Les directions syndicales représentant pas moins de 115 000 travailleurs du rail et le patronat des compagnies ferroviaires se sont réunis pendant des mois pour tenter d’éviter que le mécontentement ne se transforme en grève. La date limite fixée pour trouver un accord avant un départ en grève était ce jeudi 15 septembre à minuit. Faute d’un accord avec deux des plus importants syndicats du rail qui représentent près de 60 000 travailleurs, la possibilité d’une grève a plané sur les têtes du patronat et du gouvernement jusque dans la nuit de mercredi à jeudi heure américaine.

Tôt dans la matinée, la maison blanche publiait un communiqué annonçant qu’un « accord provisoire avait été trouvé ». L’accord doit encore être sujet à un vote dans les syndicats qui ont suspendu la grève le temps du processus de vote qui peut durer plusieurs semaines. Une suspension de la grève ampute fortement le rapport de force et remet Biden et le grand patronat dans une meilleure position pour une négociation à minima. Il rompt la dynamique d’une grève dans le rail qui aurait de fait remis en mouvement un secteur important du prolétariat américain dont la dernière grève date de 1992, il y a maintenant 30 ans.

Face à une possible grève historique des cheminots américains : la peur bleue du patronat et de Biden

Joe Biden et le gouvernement sont intervenus directement dans les négociations pour éviter le départ en grève de dizaines de milliers de cheminots du fret. C’est que le secteur du fret ferroviaire représente un secteur extrêmement stratégique pour l’économie américaine. Aux Etats-Unis, près d’un tiers du transport de marchandises est assuré par le fret ferroviaire. Le rail assure ainsi le transport de produits essentiels au fonctionnement de l’économie, et transporte notamment du pétrole, des engrais et des produits de santé. De plus, le transport civil de voyageurs assuré par la compagnie ferroviaire publique Amtrak aurait également été impacté puisque une grosse partie du réseau de transport de voyageurs fonctionne sur des rails appartenant aux compagnies de transports de marchandises.

« Désastre national » pour la chambre de commerce américaine ; « conséquences catastrophiques » selon l’association des producteurs de pétrole étatasuniens, ces mots ont exprimé la peur profonde du patronat américain concernant une potentielle grève massive dans le secteur du rail aux États-Unis. Selon l’association des chemins de fer américains, une telle grève aurait pu provoquer la perte de 2 milliards de dollars par jour, soit 3% du PIB américain journalier. Un chiffre qui exprime la capacité des travailleurs du transport à pouvoir créer un rapport de force conséquent.

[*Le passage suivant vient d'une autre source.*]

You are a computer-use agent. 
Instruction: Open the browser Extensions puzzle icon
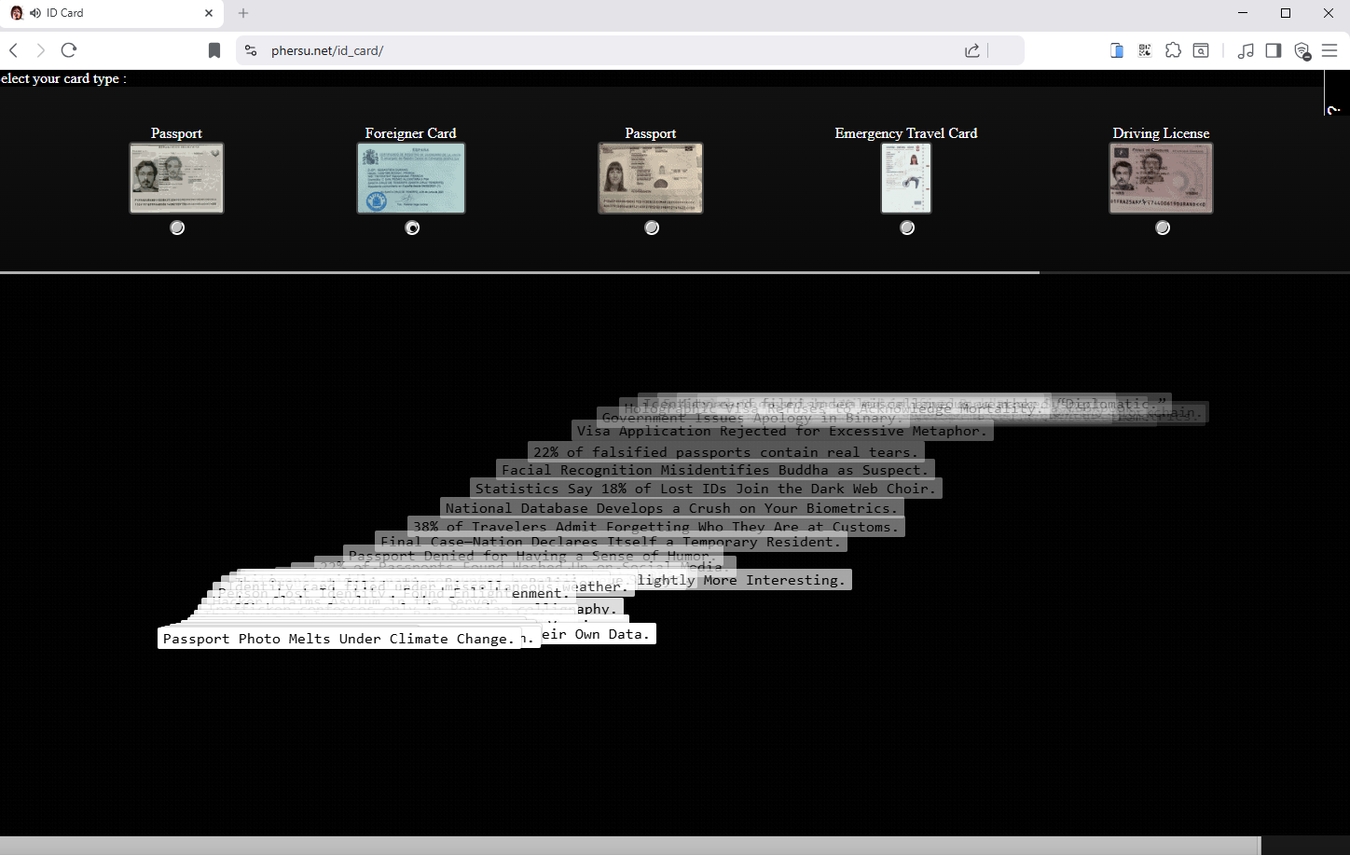click(1172, 50)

La panique et la peur d’une mise en mouvement d’un secteur aussi important est donc énorme du côté du patronat américain mais aussi du côté de Joe Biden. Le président démocrate joue gros à moins de deux mois des élections de mi-mandat aux Etats-Unis. Une grève massive d’un secteur central du prolétariat américain pourrait le fragiliser grandement.

D’autant plus que Biden, en bon démocrate, a cherché depuis le début de son mandat à contenir et à canaliser tout débordement sur sa gauche que ce soit de la part du mouvement ouvrier ou des mouvements sociaux. Pour se faire et pour consolider sa base électorale, Biden s’est ainsi affiché hypocritement en faveur du processus de syndicalisation pour promouvoir un syndicalisme de co-gestion dans des entreprises comme Amazon ou en faveur du droit à l’avortement aujourd’hui menacé par un secteur réactionnaire du régime américain représenté par la cour suprême, cela dans l’objectif de mieux canaliser les luttes par en haut. Le mandat donné à Biden par un secteur de l’establishment US étant bien d’empêcher toute explosion sociale afin de préserver les intérêts des capitalistes américains. Et ce dans un contexte particulièrement instable. Car aux Etats-Unis également, l’inflation atteint des taux records et la récession plane sur les travailleurs américains.

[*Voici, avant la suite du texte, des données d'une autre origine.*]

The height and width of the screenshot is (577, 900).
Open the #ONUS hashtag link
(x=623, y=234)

En réalité, les démocrates et les républicains étaient prêt à tout pour empêcher les travailleurs de partir en grève. Nancy Pelosi, députée démocrate et présidente de la chambre des représentants (équivalent de l’Assemblée Nationale) avait ainsi annoncé que le parlement américain était prêt à recourir à des mécanismes institutionnels pour casser la grève : « Avec l’espoir d’un accord, mais l’inquiétude des défis qu’une grève présenterait, le Congrès se tenait prêt à agir » a-t-elle annoncé avant de se réjouir suite à l’annonce d’accord provisoire.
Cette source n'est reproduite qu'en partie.